To begin with, what exactly is Algorithmic Trading?
Automated and pre-programmed trading instructions are used in algorithmic trading to consider variables such as price, timing, and volume while executing orders. A set of instructions for resolving a problem is known as an algorithm. Over a few seconds, computer algorithms deliver a small fraction of the entire order to the market.
Trading decisions on a stock market are made using algorithms, sophisticated calculations, mathematical models, and human supervision, all of which are automated. In many cases, algorithmic traders use high-frequency trading technology, which allows a corporation to conduct tens of thousands of transactions every second. A few examples of the various applications of algorithmic trading include order execution, arbitrage, and trend trading approaches, to name a few.
Algorithmic trading has several advantages:
- Reduce the impact on the market as much as possible.
The price of a stock may be affected by a major transaction. Discriminatory trades disrupt the market price, so they are referred to as such. As a result, traders open huge positions that can impact the market incrementally to avoid this.
An investor can buy one million shares of Apple stock in batches of 1,000 shares. Every five minutes, the investor might buy 1,000 shares and then assess the impact of the trade on Apple stock prices.
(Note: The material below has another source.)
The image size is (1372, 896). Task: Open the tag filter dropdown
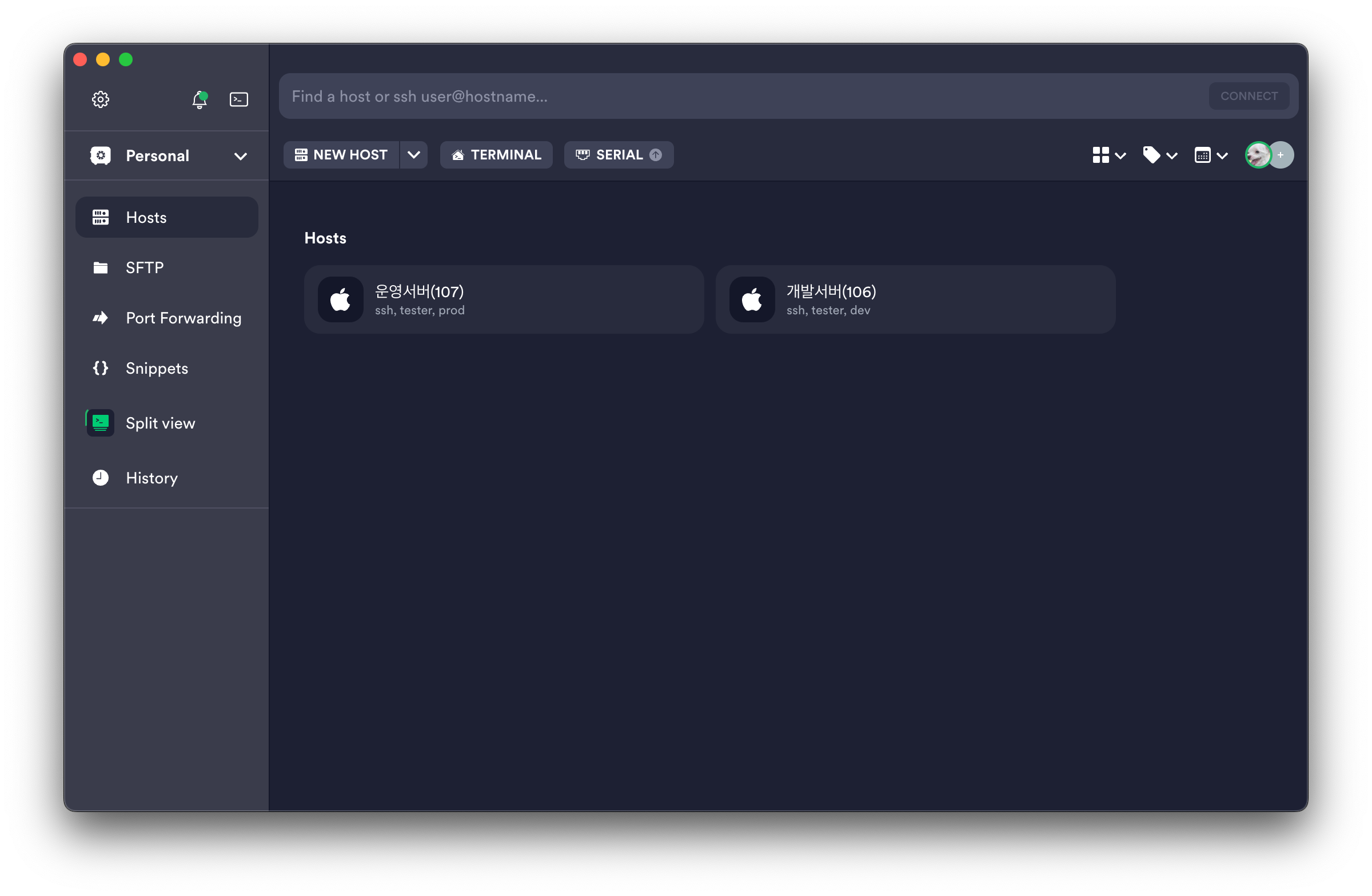(1159, 155)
The investor will continue to buy if the price does not change. It's possible to buy Apple stock at a lower price by employing this technique. However, there are two major drawbacks to this strategy:
- The investor must pay a predetermined charge for every transaction he makes for the technique to work.
- It takes a long time to implement. To complete this trade, buying 1,000 shares every five minutes would take the investor just over 83 hours (more than three days).
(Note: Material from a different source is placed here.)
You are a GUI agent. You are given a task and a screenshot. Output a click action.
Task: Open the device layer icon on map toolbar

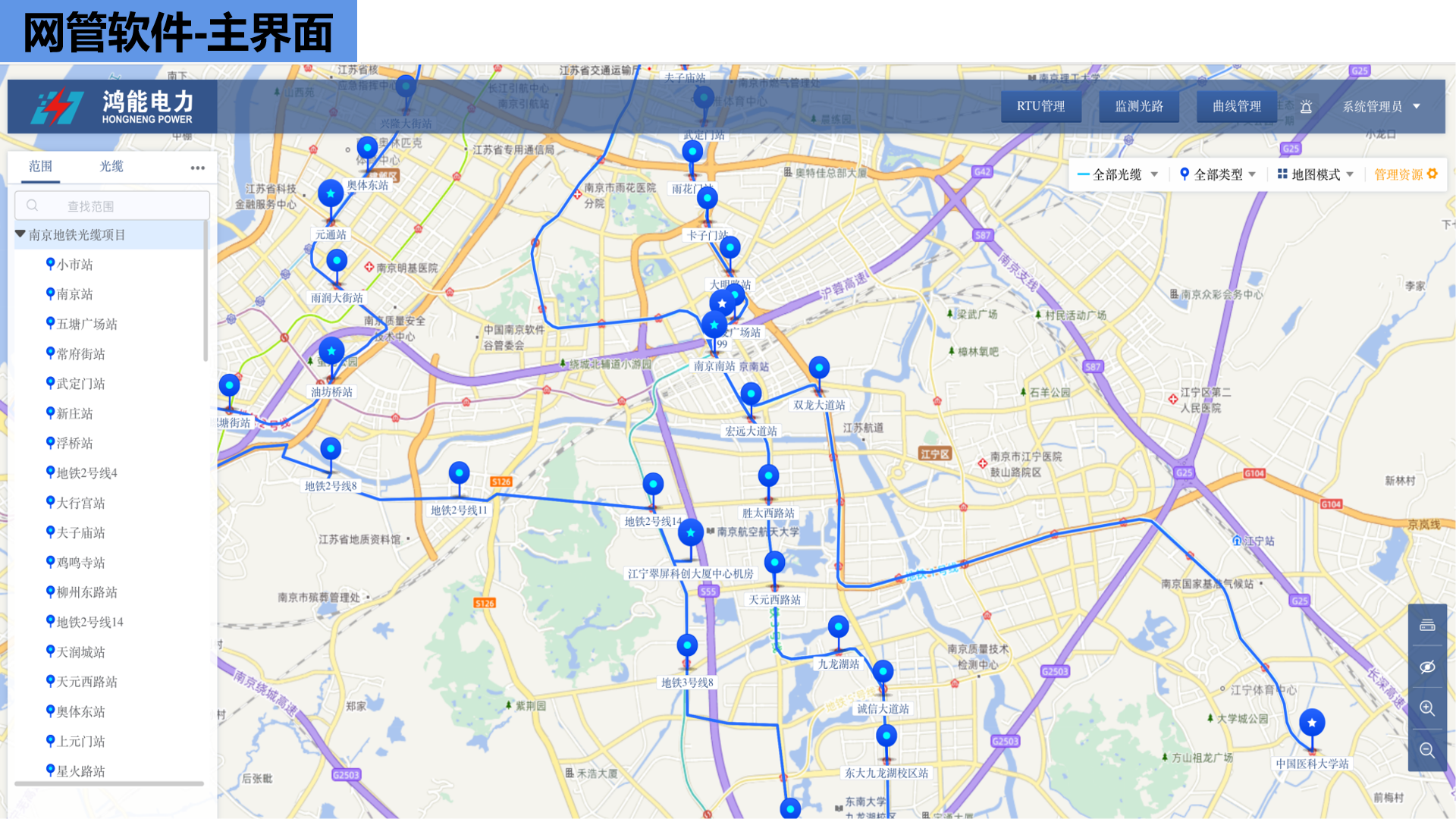click(1427, 625)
This can be solved by using a algo trading that buys shares and immediately checks whether it has affected the market price. Trades can be completed in less time and with a lower number of transactions if this is implemented.
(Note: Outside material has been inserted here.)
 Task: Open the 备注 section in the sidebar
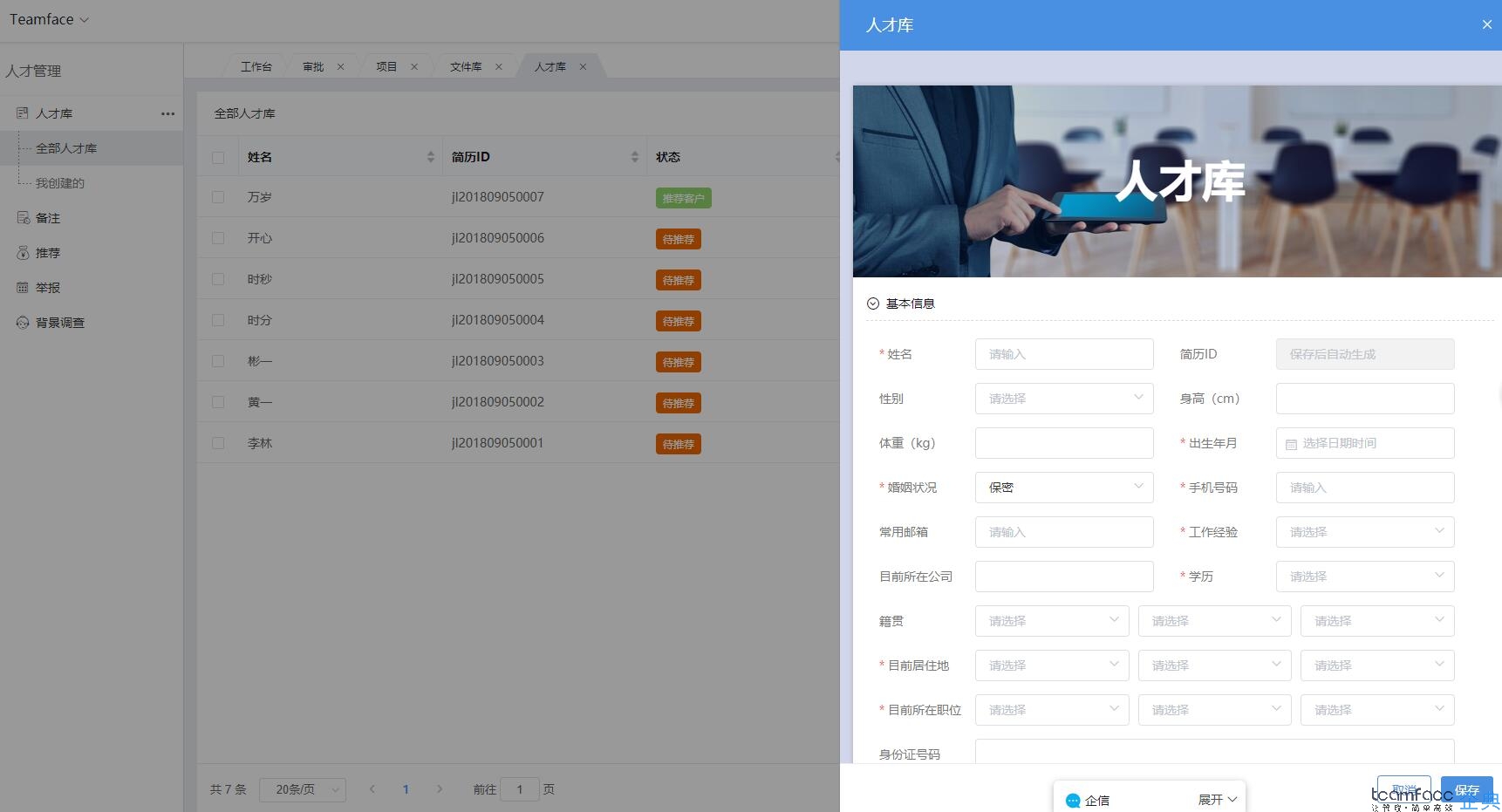(47, 218)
- Rule-based decision-making is ensured.
Because market participants are typically swayed by their own emotions and opinions, the public frequently despised their algo trading strategies. Market indicators such as financial markets, for example, provided warnings of the imminent calamity in the run-up to the global financial crisis of 2008. Because of the “bull market frenzy” that gripped the financial markets in the mid-2000s, many investors failed to see these warning signs, assuming that a crisis was improbable. For the algorithmic solution to work, all algo trades must adhere to a set of rules that have been established in advance.
Algorithmic trading has a drawback:
- Miss out on trades
If a trade does not show any of the indicators that the algorithm has been trained to look for, it may be missed by the algorithm. As long as there is a limit on how many signs an algorithm should be looking for, this problem can be addressed to some extent.